It might seem contradictory that the Spaniards resorted to unorthodox methods to resolve everyday issues or conflicts, since these were precisely the basis of the accusations made against Indigenous peoples in the extensive literature against idolatry. Suffice it to look at the inquisitorial processes occurring in New Spain between the end of the 16th century and the first decades of the 17th century to realize that in many of them the protagonists came from diverse social and economic backgrounds. The case files depict practices considered superstitious, including the uptake of peyote to search for lost objects, to find the reasons for unrequited love, or to diminish the violent temperament of husbands, lovers, and masters. One wonders why many of the individuals accused were women of African descent.8 There may be some ground to believe they were precisely the ones needing that combination of plants and spells the most to manipulate their circumstances effectively. Perhaps, they needed this to act upon a reality they could hardly change. Namely, being subject to ill-tempered enslavers, the betrayal of their lovers, and violence. Some of them even managed to complement their expertise in the art of the supernatural with trades such as laundresses, seamstresses or midwives, which helped them buy their freedom and lead a life —thou modest— still free of those limitations. This strategy, however, did not always prove to be long-lasting. As historian Ana María Silva Campo showed, the Inquisition, in addition to condemning them to deracination and hundreds of lashes, also seized the goods they had acquired after being identified as healers, sorceresses and witches.9 From the time of accusation to the moment the ruling was issued, there was an obvious unequal criteria applied to the prosecution and punishments of Afro-descendant women. The first one built on a prejudice and the latter emerged as a new act of dispossession. It was about building an archetype of the racialized witch that served to perpetuate her condition as a poor woman.

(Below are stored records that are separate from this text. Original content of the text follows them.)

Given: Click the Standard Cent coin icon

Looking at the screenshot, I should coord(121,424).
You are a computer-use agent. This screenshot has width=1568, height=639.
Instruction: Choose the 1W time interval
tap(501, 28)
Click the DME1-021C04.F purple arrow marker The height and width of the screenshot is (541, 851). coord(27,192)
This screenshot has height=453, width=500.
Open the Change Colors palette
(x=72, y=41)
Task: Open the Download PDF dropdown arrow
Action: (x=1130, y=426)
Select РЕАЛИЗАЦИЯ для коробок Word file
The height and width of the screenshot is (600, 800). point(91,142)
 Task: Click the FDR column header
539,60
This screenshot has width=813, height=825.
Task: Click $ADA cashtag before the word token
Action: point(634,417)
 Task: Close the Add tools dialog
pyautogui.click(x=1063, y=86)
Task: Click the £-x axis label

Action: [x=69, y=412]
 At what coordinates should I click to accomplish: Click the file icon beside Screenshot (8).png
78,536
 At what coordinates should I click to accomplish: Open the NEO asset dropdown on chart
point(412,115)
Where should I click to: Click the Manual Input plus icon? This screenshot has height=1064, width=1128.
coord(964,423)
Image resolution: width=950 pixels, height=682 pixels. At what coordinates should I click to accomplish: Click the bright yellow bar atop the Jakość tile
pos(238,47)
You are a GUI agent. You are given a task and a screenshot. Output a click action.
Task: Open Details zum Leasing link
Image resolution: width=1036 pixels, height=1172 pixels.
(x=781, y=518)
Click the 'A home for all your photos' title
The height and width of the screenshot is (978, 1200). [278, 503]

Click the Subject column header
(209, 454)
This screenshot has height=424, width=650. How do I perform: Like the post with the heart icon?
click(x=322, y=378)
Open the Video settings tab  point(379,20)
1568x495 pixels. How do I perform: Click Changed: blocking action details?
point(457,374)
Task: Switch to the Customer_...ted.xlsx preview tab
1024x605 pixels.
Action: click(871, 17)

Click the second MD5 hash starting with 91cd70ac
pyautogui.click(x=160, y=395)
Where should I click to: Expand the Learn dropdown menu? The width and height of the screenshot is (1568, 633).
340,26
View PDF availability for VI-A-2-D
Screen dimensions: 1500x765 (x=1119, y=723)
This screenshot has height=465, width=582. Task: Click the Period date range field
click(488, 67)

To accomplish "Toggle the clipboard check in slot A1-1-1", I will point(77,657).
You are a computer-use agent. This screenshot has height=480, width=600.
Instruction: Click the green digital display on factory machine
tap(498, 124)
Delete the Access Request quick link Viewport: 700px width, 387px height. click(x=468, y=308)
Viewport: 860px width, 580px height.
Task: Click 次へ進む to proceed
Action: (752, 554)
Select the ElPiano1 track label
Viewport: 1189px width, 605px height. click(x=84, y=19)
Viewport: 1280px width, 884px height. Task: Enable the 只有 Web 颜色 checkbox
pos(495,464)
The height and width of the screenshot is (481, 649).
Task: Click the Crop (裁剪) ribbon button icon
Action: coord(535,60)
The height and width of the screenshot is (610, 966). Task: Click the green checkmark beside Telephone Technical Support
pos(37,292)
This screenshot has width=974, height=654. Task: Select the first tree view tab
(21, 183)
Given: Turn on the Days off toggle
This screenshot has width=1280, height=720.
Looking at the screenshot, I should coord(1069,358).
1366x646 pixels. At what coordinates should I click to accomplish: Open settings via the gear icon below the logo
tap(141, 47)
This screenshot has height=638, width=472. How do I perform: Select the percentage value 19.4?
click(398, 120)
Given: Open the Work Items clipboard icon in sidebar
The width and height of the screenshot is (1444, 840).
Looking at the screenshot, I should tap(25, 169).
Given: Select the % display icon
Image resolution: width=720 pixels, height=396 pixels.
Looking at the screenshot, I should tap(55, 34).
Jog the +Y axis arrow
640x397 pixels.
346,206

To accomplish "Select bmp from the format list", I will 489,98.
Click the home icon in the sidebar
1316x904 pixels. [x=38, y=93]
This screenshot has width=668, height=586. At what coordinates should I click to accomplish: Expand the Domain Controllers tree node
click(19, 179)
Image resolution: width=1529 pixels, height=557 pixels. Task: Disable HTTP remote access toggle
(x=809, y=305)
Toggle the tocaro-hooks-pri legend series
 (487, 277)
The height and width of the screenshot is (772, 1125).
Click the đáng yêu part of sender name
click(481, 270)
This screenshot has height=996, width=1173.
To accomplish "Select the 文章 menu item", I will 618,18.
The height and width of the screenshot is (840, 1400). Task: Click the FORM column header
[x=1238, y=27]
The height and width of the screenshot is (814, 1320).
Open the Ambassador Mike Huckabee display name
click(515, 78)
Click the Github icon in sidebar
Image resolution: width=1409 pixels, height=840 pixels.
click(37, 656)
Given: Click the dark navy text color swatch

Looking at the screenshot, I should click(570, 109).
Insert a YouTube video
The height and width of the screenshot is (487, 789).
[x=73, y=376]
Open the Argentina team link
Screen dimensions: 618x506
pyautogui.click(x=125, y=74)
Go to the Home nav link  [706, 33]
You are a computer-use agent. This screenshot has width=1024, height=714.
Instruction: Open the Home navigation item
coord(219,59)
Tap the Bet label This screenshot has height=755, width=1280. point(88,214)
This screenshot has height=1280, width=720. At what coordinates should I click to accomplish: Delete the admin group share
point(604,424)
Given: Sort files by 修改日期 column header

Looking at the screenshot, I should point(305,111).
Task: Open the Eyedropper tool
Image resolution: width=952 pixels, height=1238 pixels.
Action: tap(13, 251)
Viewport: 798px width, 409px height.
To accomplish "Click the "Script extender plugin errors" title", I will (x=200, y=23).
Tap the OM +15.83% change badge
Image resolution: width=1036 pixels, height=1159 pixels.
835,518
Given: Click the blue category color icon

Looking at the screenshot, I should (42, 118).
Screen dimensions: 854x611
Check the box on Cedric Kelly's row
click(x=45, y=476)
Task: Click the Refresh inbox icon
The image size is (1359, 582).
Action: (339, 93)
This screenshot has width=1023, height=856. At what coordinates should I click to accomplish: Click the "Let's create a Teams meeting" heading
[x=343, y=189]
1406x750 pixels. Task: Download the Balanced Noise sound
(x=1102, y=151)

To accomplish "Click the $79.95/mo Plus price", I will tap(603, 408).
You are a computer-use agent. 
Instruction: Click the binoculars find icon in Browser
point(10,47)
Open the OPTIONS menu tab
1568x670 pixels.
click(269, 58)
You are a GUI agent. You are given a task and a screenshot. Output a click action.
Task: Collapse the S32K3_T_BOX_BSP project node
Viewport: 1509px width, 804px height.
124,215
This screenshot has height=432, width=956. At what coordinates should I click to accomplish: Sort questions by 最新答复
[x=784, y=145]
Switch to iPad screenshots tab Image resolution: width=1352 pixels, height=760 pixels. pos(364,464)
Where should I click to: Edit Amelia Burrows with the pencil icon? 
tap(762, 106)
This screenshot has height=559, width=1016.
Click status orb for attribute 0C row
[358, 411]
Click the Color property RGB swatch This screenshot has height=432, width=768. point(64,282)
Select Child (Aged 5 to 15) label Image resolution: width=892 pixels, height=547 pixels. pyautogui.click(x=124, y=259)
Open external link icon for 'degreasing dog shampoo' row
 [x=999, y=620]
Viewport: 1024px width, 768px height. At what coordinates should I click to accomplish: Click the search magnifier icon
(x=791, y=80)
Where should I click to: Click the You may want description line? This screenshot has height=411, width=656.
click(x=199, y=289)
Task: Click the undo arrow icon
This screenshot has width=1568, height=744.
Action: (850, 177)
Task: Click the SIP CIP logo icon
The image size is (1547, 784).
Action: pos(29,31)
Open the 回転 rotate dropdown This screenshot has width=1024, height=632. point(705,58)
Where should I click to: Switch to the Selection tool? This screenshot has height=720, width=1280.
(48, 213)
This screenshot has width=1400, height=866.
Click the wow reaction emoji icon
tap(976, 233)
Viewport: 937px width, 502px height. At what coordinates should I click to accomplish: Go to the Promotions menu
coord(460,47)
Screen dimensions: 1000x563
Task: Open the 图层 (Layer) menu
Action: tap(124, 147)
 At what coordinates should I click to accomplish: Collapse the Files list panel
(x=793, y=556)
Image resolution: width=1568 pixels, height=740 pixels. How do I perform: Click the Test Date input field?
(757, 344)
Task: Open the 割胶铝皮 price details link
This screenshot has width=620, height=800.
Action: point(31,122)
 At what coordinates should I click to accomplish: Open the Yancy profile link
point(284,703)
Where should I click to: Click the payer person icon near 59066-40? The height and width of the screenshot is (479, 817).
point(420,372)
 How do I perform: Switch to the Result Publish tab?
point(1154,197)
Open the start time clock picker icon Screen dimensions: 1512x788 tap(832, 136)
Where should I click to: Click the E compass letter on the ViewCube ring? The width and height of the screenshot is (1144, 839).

The use of hallucinogens was not only a sign of cultural resistance on the part of Indigenous people and Afro-descendants, but also one embedded in unequal relationships rooted in the colonial society. Although in many cases the Indigenous people and Afro-descendants could receive economic compensation or some kind of status for their skills or knowledge on plants such as peyote, the angel´s trumpet, coca or tobacco, the dangers implied in the rituals cannot be underestimated and, what is worse, the persecution by the Inquisition was a burden that undeniably fell on their shoulders. The accusations and exemplary punishments showed that the seriousness of the crimes was conditioned by the social position of the person accused of breaching some moral or religious precept. Though some processes highlight that the use of hallucinogens was performed by Indigenous people and Afro-descendants, it is worth pointing out that —ultimately— the beneficiaries of the hallucinations were the Spaniards and their descendants.10
Although at first these hallucinogenic plants were intricately linked to Indigenous sources, after the Conquest, they ended up being owned, reinterpreted, and used for purposes other than those originally employed in a distinct cultural context. Healing, divining the future, changing the plans of fate, or searching for lost objects and treasures became tasks imposed on Indigenous peoples and Afro-descendants. Many of these were situations where they served the needs of others and were forced to conduct these tasks against their will, as is the case of Diego Panojo and the angel´s trumpet. The use of hallucinogens evinces how the structure of inequality and violence dynamics of colonial society worked. While Europeans sought new ways to confront their reality by acquiring a taste for what they were initially supposed to reject, they relied on Indigenous knowledge and the vulnerability of both enslaved and free Afro-descendants to build and perpetuate a negative image of racialized bodies.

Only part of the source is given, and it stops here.